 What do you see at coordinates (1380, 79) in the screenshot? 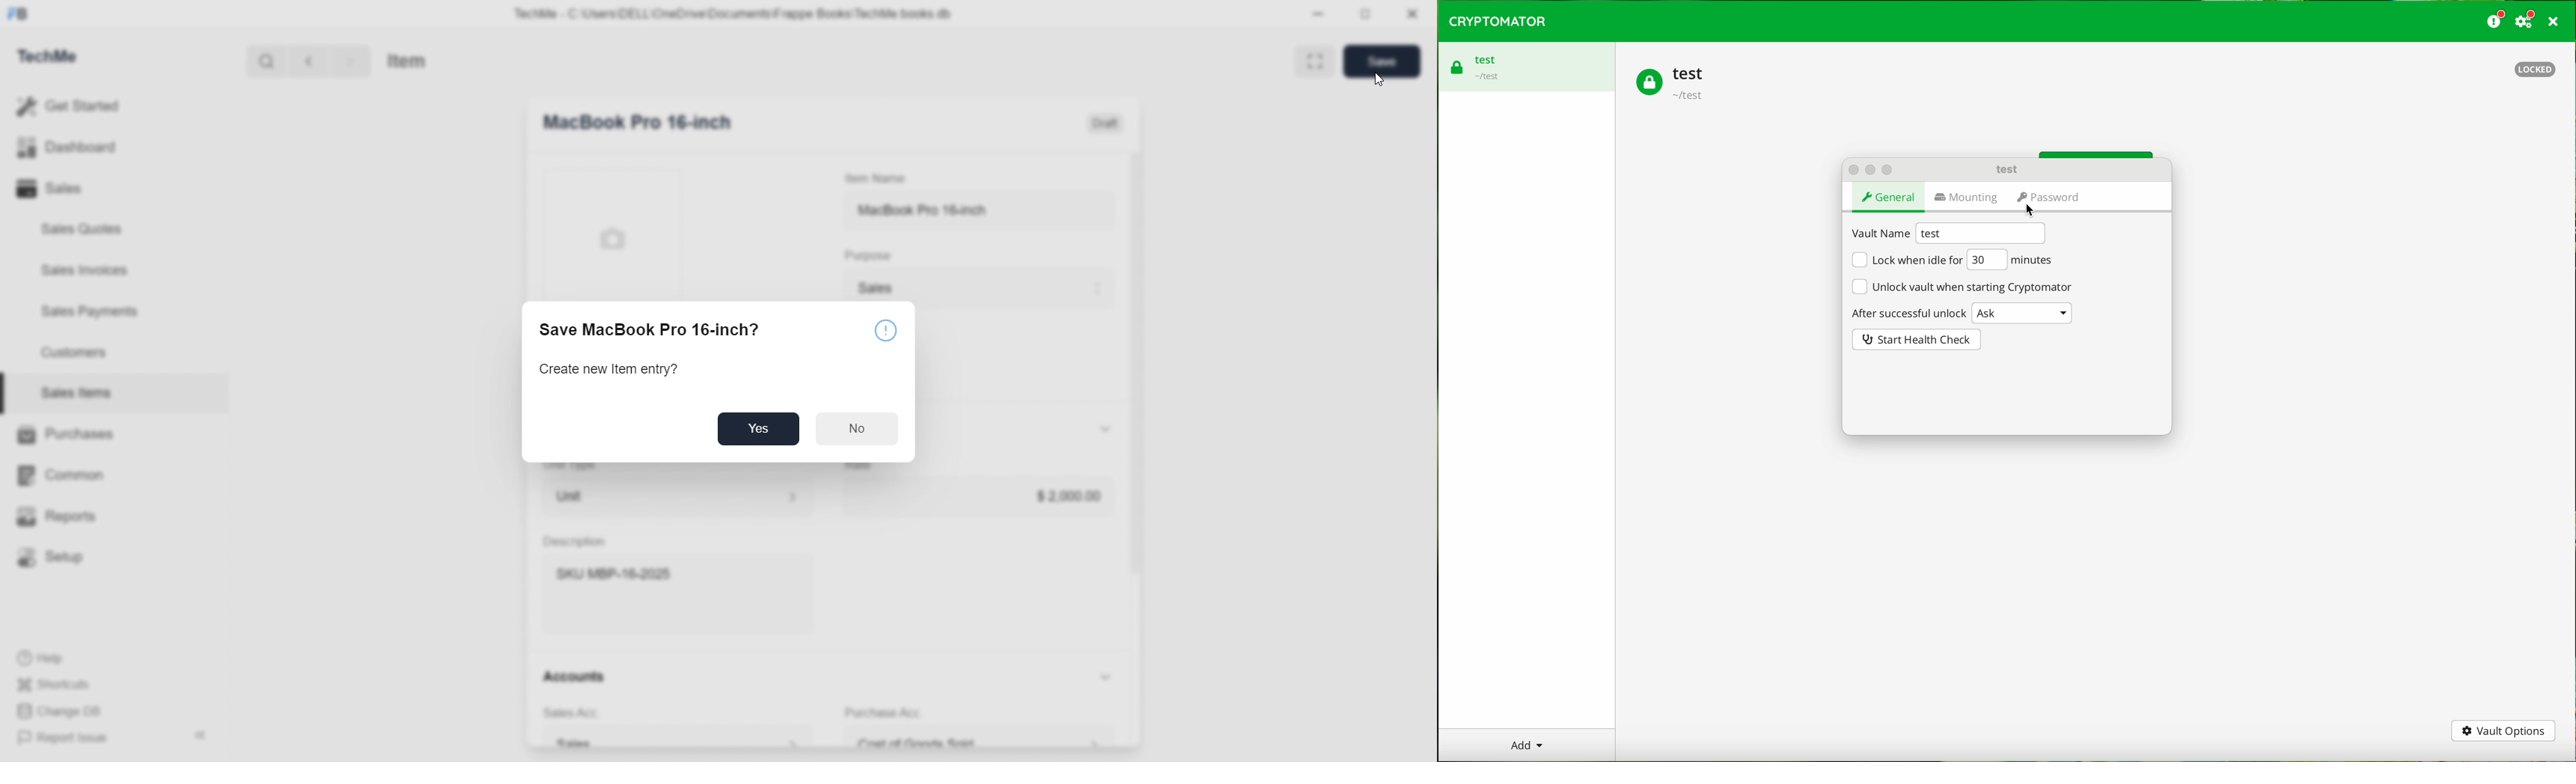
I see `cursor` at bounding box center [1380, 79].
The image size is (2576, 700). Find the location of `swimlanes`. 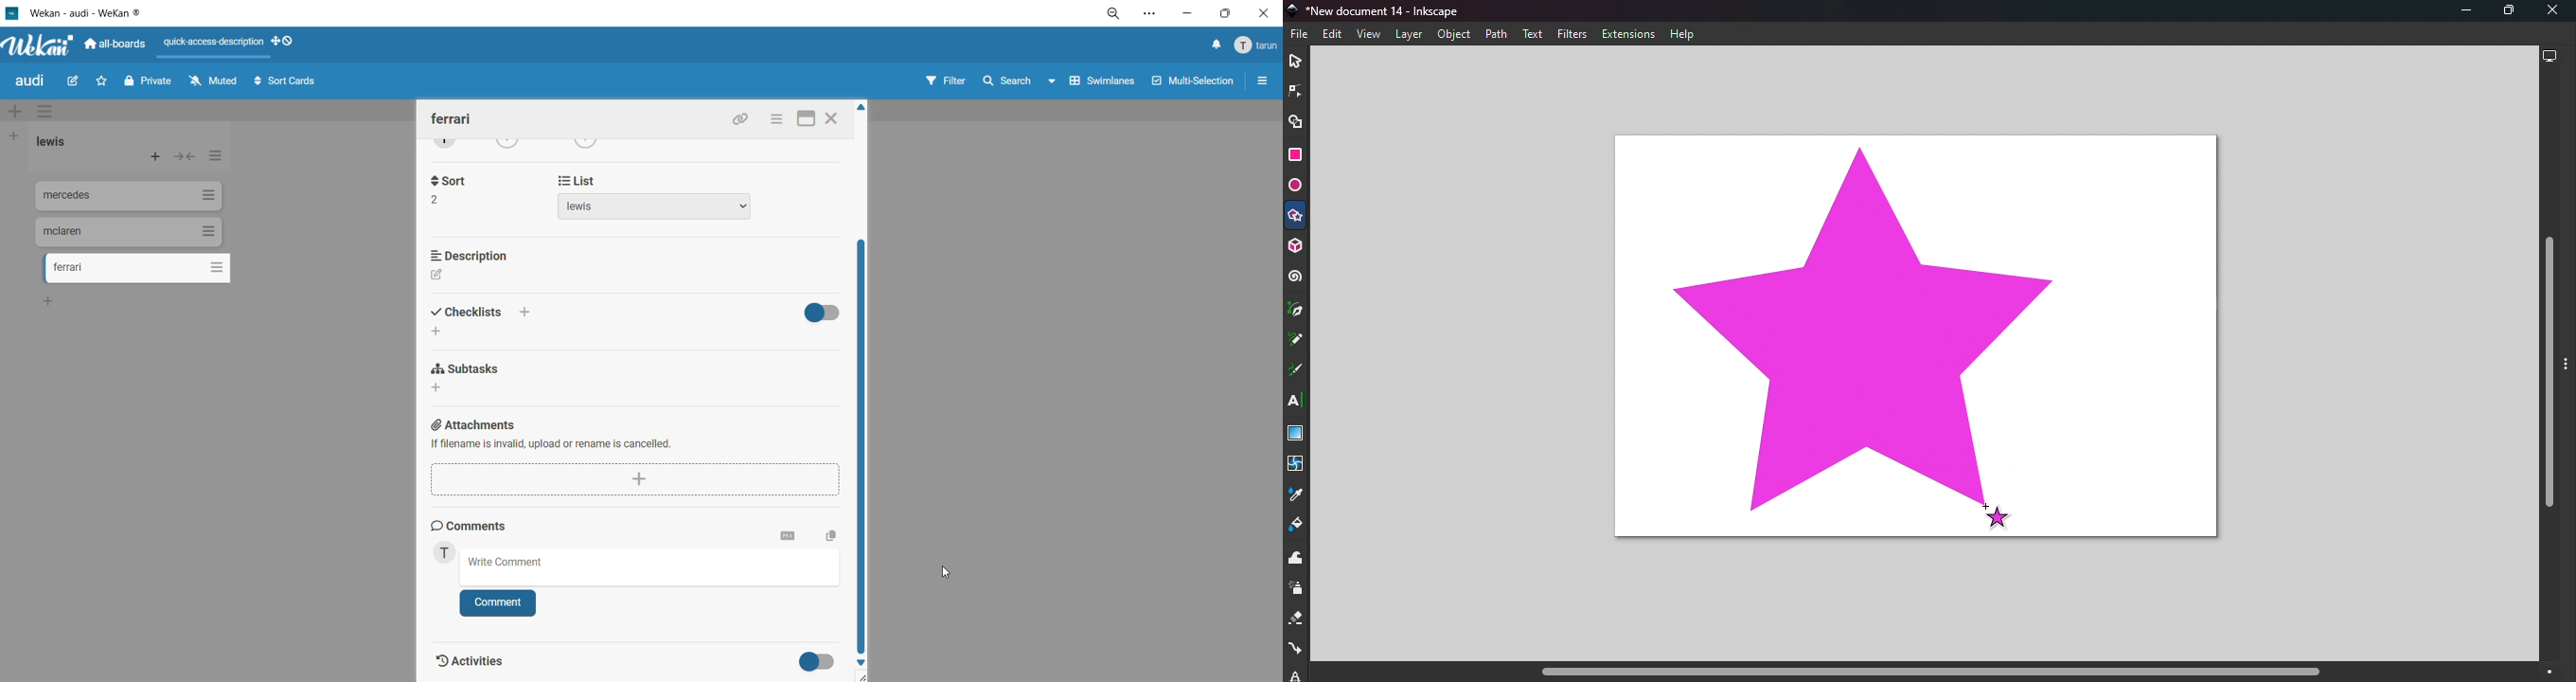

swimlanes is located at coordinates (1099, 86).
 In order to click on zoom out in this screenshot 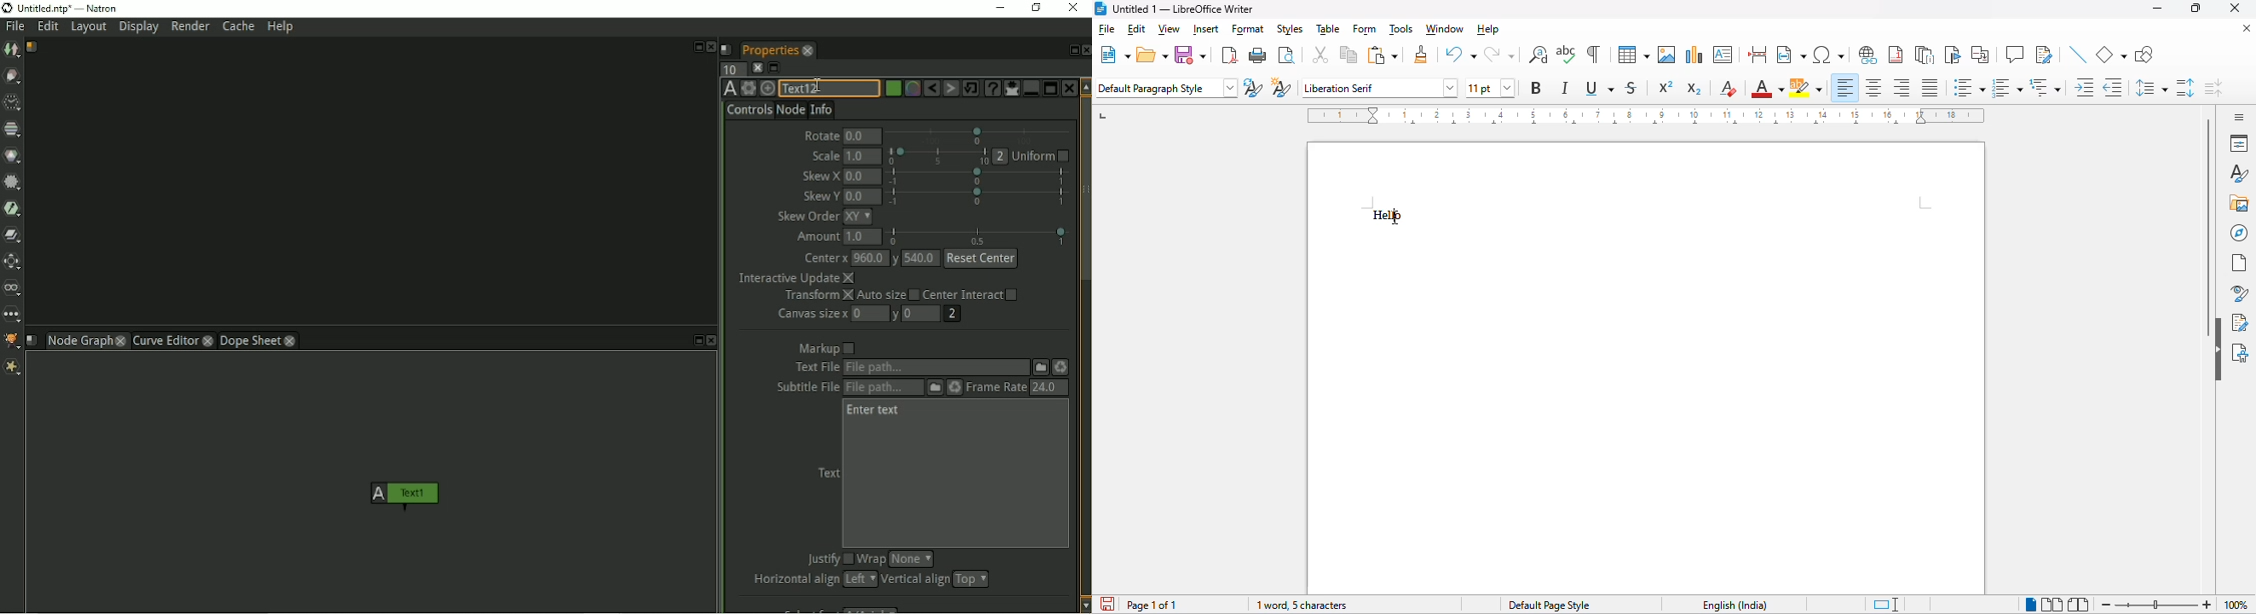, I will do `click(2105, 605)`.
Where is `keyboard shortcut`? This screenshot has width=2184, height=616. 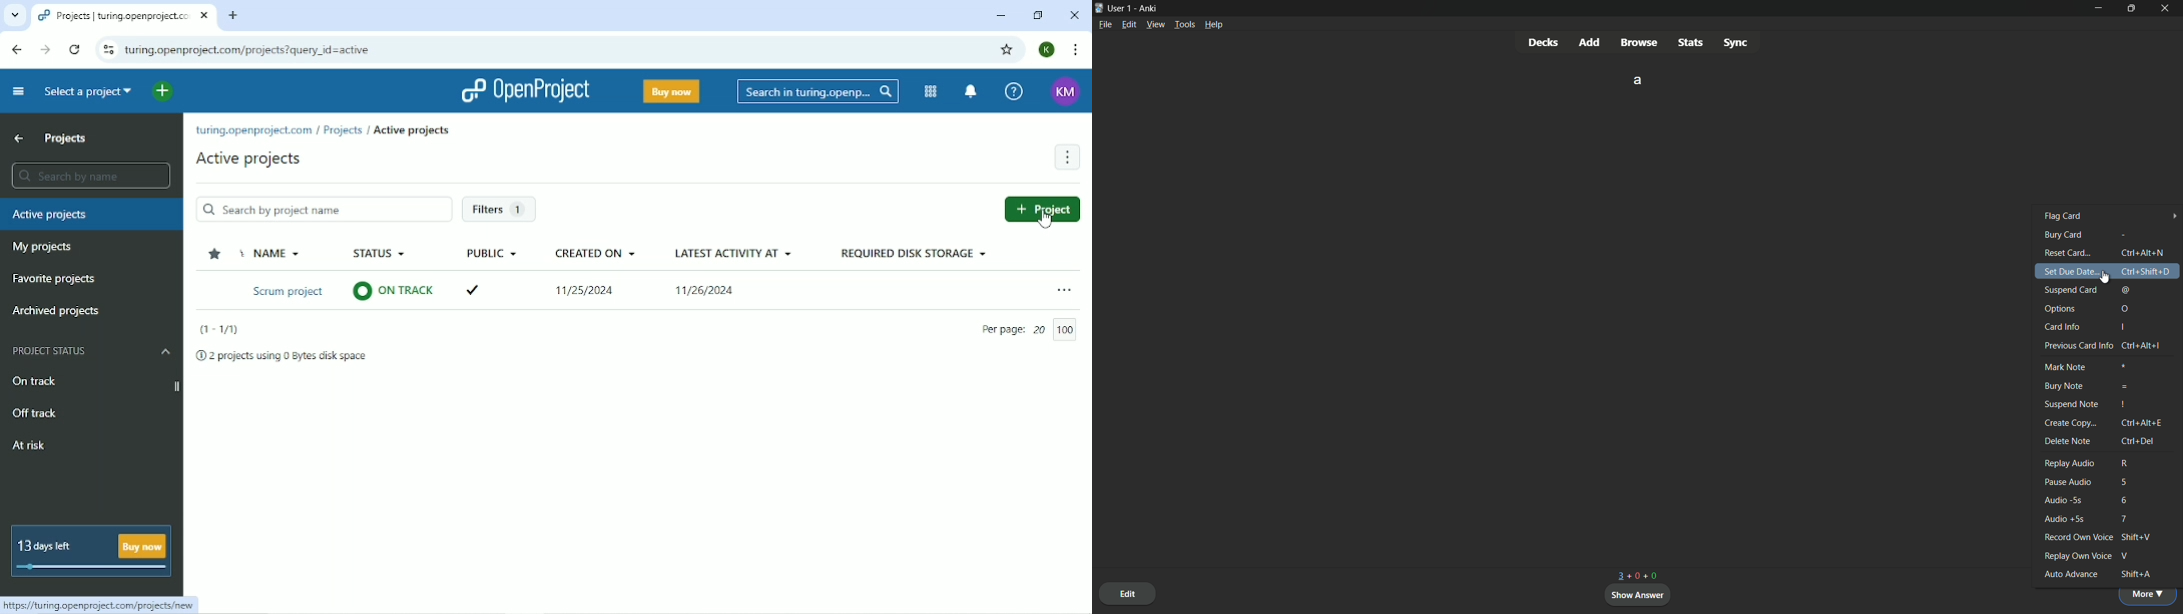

____________________

WHAT YOU ARE ASKED TO DO –
Please update the rows starting at the first line and ending at the line containing "swimlanes is located", replacing "Find the location of" with "Locate" and leaving everything else unchanged. Leave the pictures out of your answer.

SOLUTION TO THIS TASK –
 What do you see at coordinates (1380, 79) in the screenshot? 
I see `cursor` at bounding box center [1380, 79].
The image size is (2576, 700). Locate `swimlanes`. 

swimlanes is located at coordinates (1099, 86).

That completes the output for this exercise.